Szczerze mówiąc, gdyby z tych testów specjaliści wysnuli wniosek, że należy mi jak najszybciej odebrać dzieci, to wcale nie zdziwię się. Może jednak należało odpowiadać tak, jak powinnam a nie tak, jak jest naprawdę? Zresztą nawet na jedno z pytań musiałam odpowiedzieć, czy ważne jest dla mnie to, co ludzie o mnie mówią, czy ważniejsze to, co uważam za słuszne i takie tam tym podobne. W ogóle bardzo dużo było pytań podchwytliwych ale także sprawdzających, np.

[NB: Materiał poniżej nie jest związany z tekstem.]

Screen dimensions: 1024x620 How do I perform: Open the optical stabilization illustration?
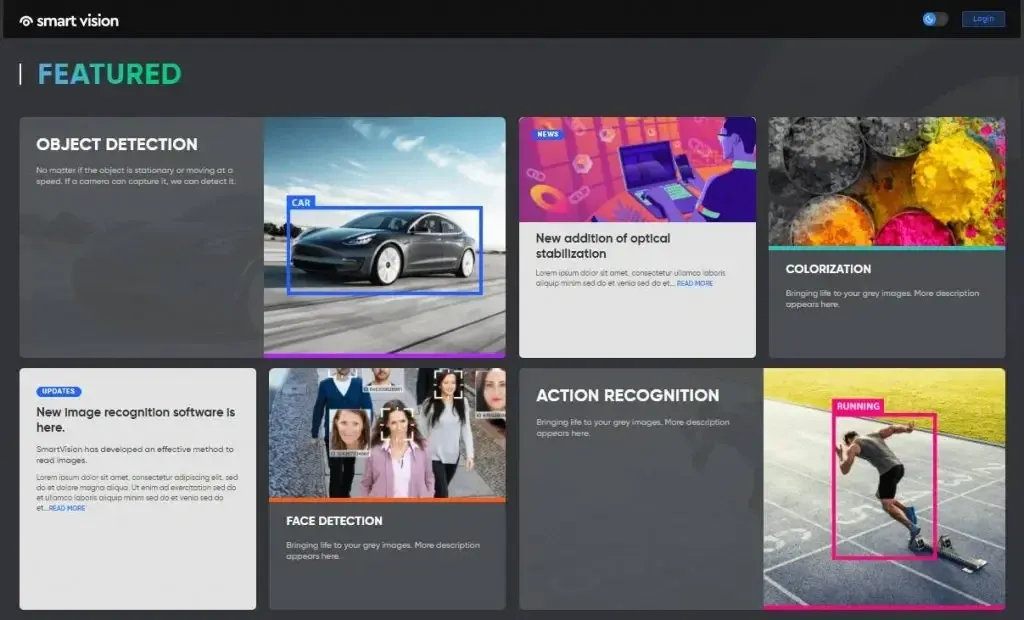[637, 170]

- czy masz wielu przyjaciół?
- czy lubisz przebywać wśród przyjaciół?
- czy potrafisz bawić się na całego?
- czy chętnie wychodzisz z domu dla rozrywki?

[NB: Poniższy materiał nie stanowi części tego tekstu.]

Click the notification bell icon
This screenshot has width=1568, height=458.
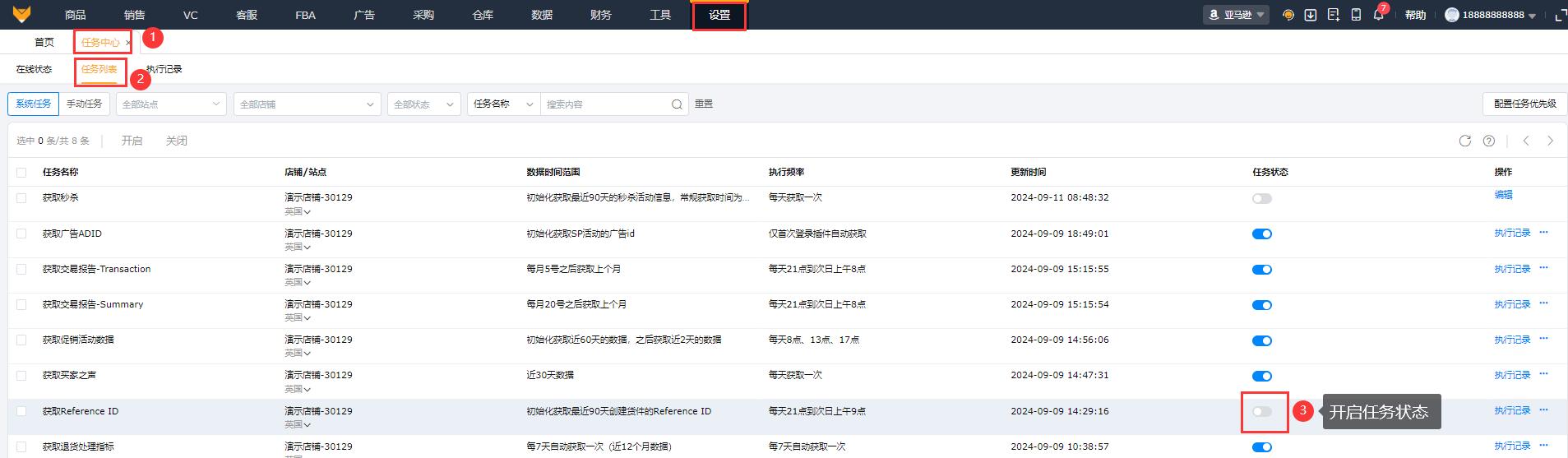point(1379,15)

- czy umiesz rozkręcić nudne przyjęcie?
i tak dalej, i tym podobne.
Pytania sprawdzające były rozsiane wśród innych, co było wyjątkowo łatwe, bo każdy test zawierał od 80 do 200 pytań, więc temu, kto by kłamał, łatwo było coś przeoczyć.
Dzieci miały pewnie prościej, chociaż to też nie takie pewne, bo były testy plus rysunki. Na pierwszym rysunku dzieci miały narysować każdego, kogo uważają za swoją rodzinę. Moje aniołeczki narysowały mnie, mojego Ukochanego i 2 aniołeczki, czyli siebie. Najstarszy chłopak nie narysował nic mówiąc, że nie ma żadnej rodziny, co jest o tyle dziwne, że będąc u mnie twierdził, że jego rodzina, to tata, dwaj bracia przyrodni i dwie przyrodnie siostry. Drugi rysunek, to 5 gotowych postaci, z których mieli wybrać siebie, rodzeństwo i nas i pokolorować. Nie znam się na tym, ale chyba wypadł ten test nie najlepiej, bo i chłopiec i dziewczynka siebie pokolorowali na czarno. Zapytałam ich, czemu i odpowiedzieli mi, że pani też ich o to pytała i odpowiedzieli, że lubią czarny kolor. Qrcze ... i tu kłania się chyba moje zamiłowanie do czarnego koloru, bo dzieci starają się naśladować mnie we wszystkim. Ale pani psycholog może to odczytać całkiem inaczej. I wcale mnie to nie zdziwi, bo sama zasmuciłam się, jak to usłyszałam.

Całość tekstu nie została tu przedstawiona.